A stark choice for some Guatemalans: watch crops wither, and maybe die with them, or migrate.

NENTÓN, Guatemala — To understand why President Trump’s new sanctions and other flailing to end Central American immigration aren’t working, step into the dark, melancholy hovel of Ana Jorge Jorge.

She lives in Guatemala’s western highlands in the hillside village of Canquintic, near the town of Nentón, and she’s a widow because of the American dream.

Her husband, Mateo Gómez Tadeo, borrowed thousands of dollars and migrated north to the United States several years ago after his crops here failed. He found work in Alabama cutting flowers but then caught an infection and died, leaving hungry children back home and a huge debt hanging over the family.

Two of their sons, aged 7 and 14, soon died as well, apparently of malnutrition-related illnesses. Jorge Jorge pulled another son, Juan, out of school in the second grade so that he could work in the fields and help pay off the debt. If it isn’t paid, lenders will seize the family land.

“We all suffer now,” Jorge Jorge told me grimly. “I have to struggle daily.”

If any family understands the risks of traveling to the United States, it’s this one. Yet Juan, now 11, is talking about trying to make his own way north. And Jorge Jorge, while terrified at the prospect of losing him, approves.

“I say, ‘Go,’” she said bleakly. “‘There’s nothing here, so go.’”

I’m on my annual win-a-trip journey, in which I take a university student on a reporting trip, and we’ve come to Guatemala to report on migration. My student winner, Mia Armstrong of Arizona State University, and I have heard from innumerable Guatemalans that the most fundamental driver of emigration is desperation — and, to an extent that most Americans don’t appreciate, this desperation often reflects drought and severe weather linked to climate change.

Food doesn’t grow here anymore,” Jorge Jorge said. “That’s why I would send my son north.

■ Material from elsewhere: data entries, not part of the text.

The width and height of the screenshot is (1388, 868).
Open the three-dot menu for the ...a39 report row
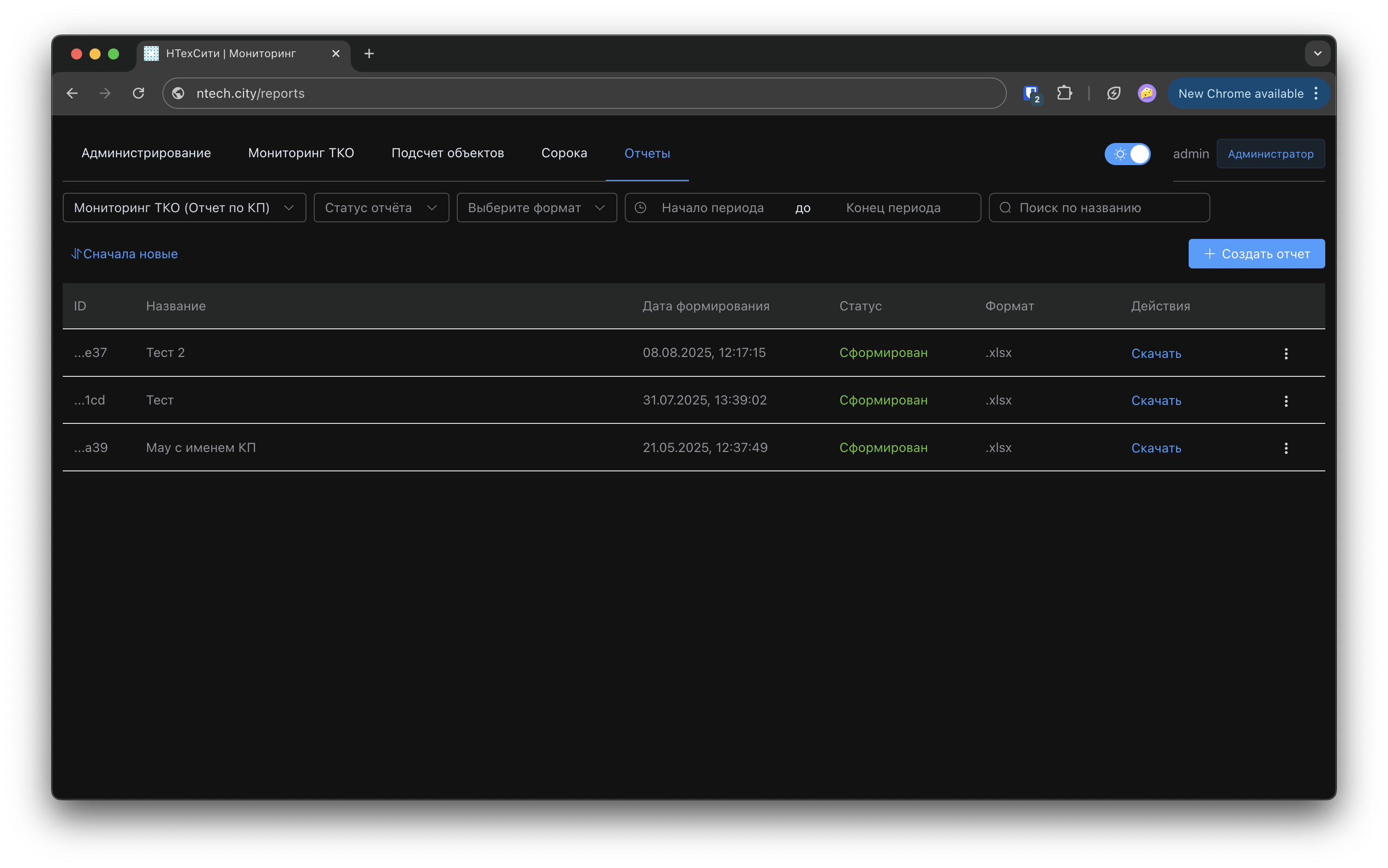point(1286,448)
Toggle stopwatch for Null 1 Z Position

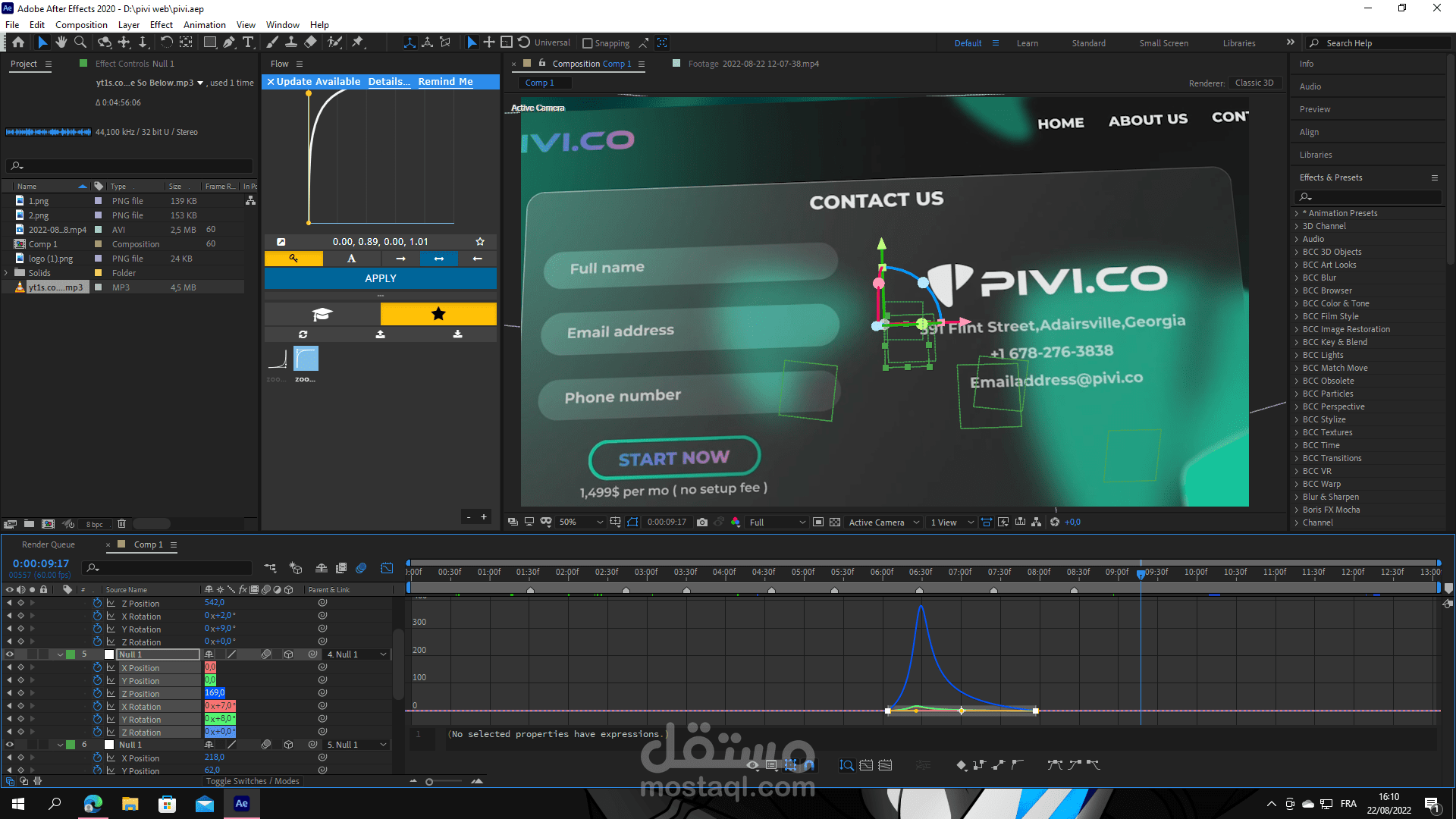coord(97,693)
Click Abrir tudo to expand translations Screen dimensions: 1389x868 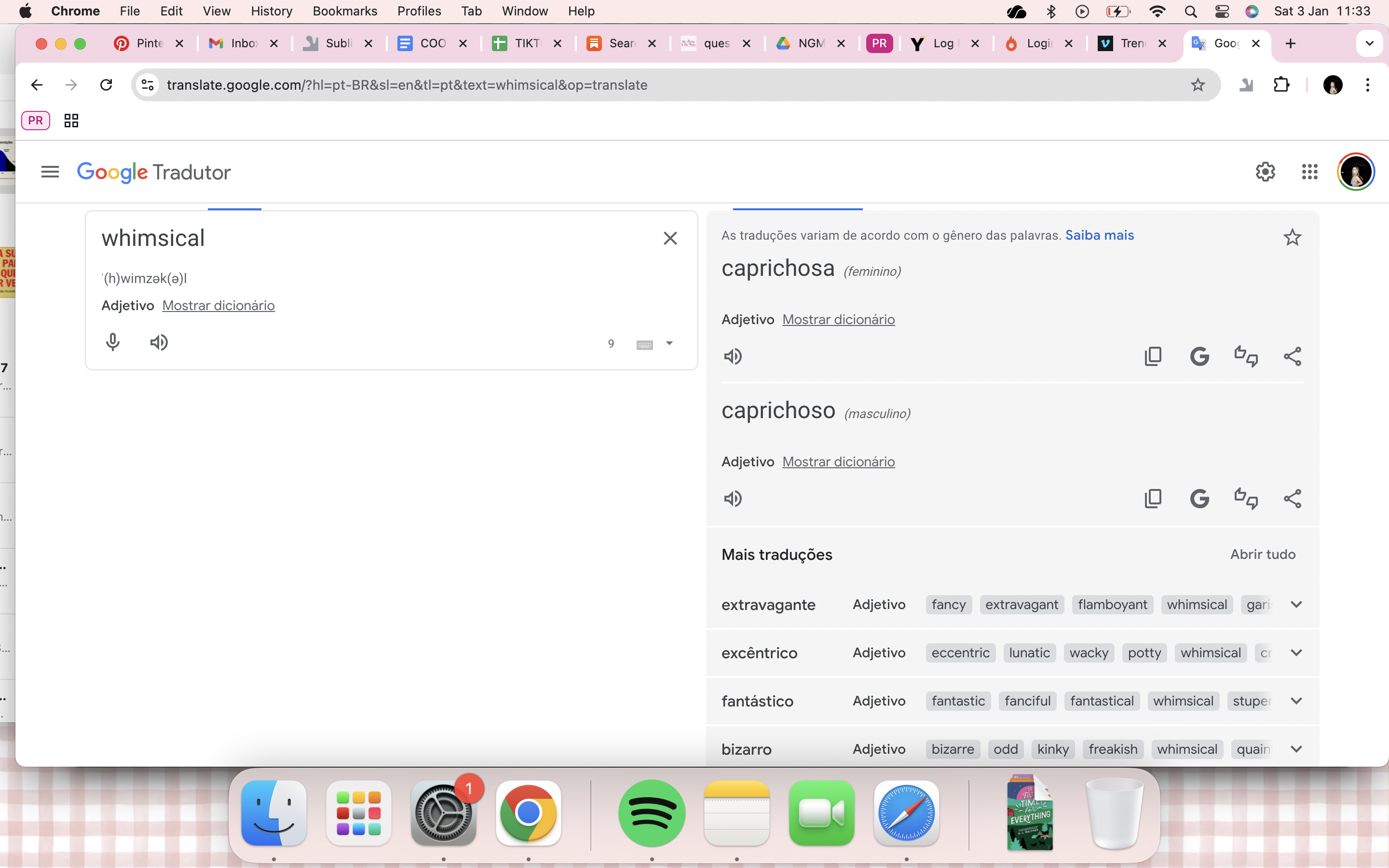click(x=1262, y=555)
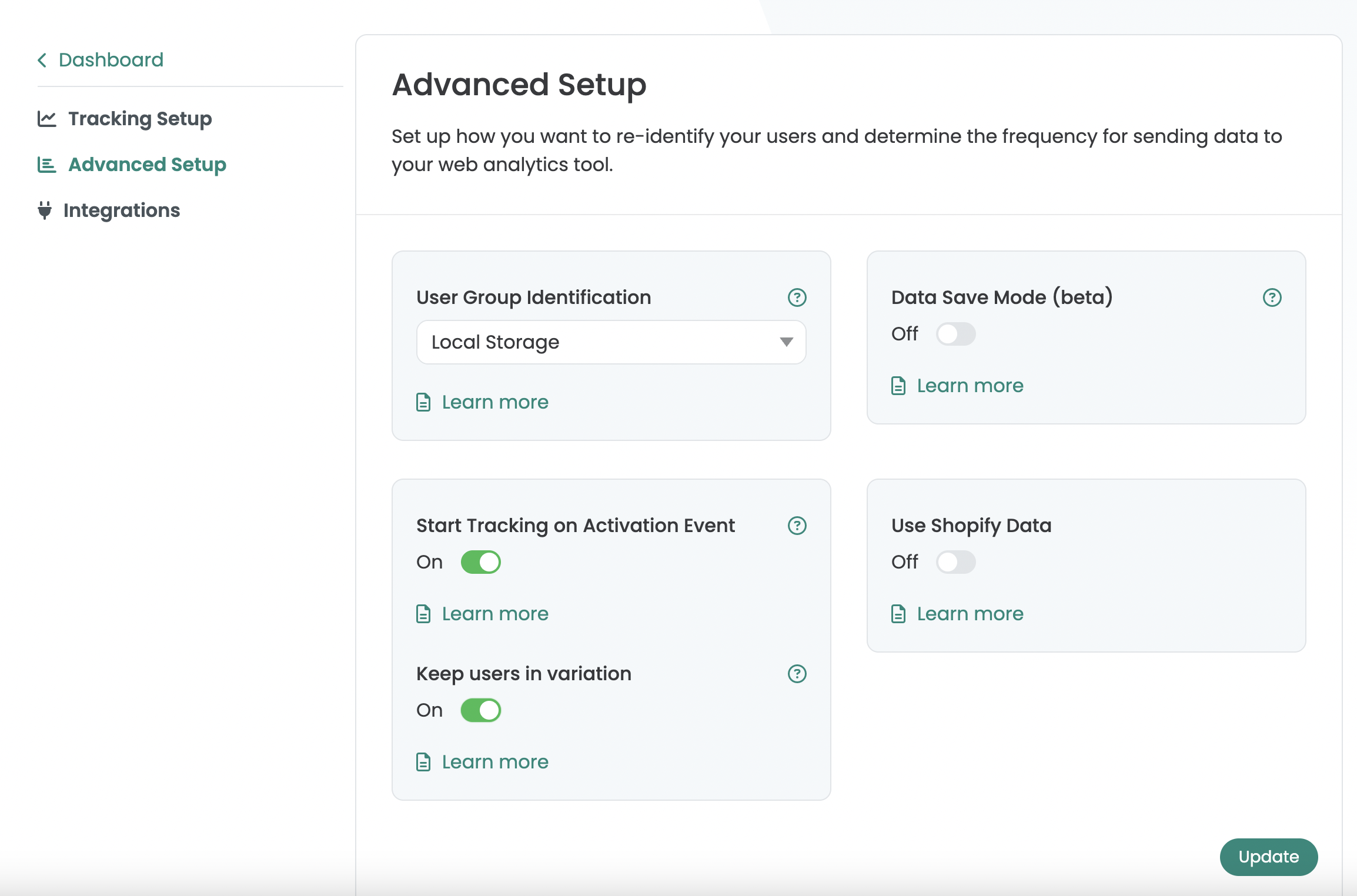Open Learn more under Keep users in variation
The height and width of the screenshot is (896, 1357).
coord(495,762)
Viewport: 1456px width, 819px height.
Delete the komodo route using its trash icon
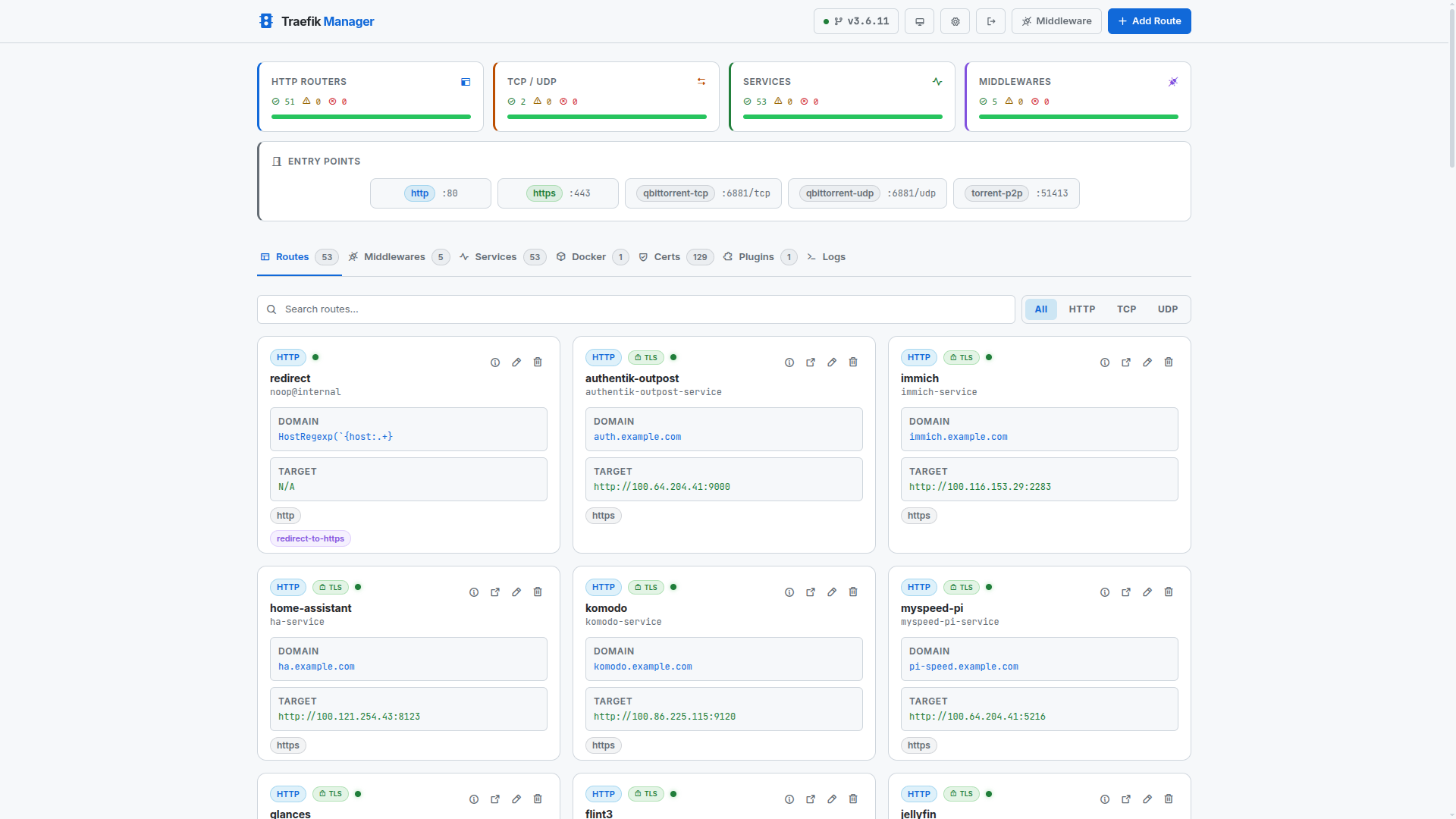852,592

There are other factors as well, and the despair also reflects a marginalization of Mayan communities that goes back hundreds of years, presided over in the capital by an incompetent kleptocracy. But climate change is aggravating the desperation.

“The weather has changed, clearly,” said Flori Micaela Jorge Santizo, a 19-year-old woman whose husband has abandoned the fields to find work in Mexico. She noted that drought and unprecedented winds have destroyed successive corn crops, leaving the family destitute, adding, “And because I had no money, my children died.”

A third son, now 14, will be the next to try his luck. Remaining as crops fail and children suffer is not an option.

There’s no rain, and no way to grow crops,” Mateo Mateo said. “One can’t live here.”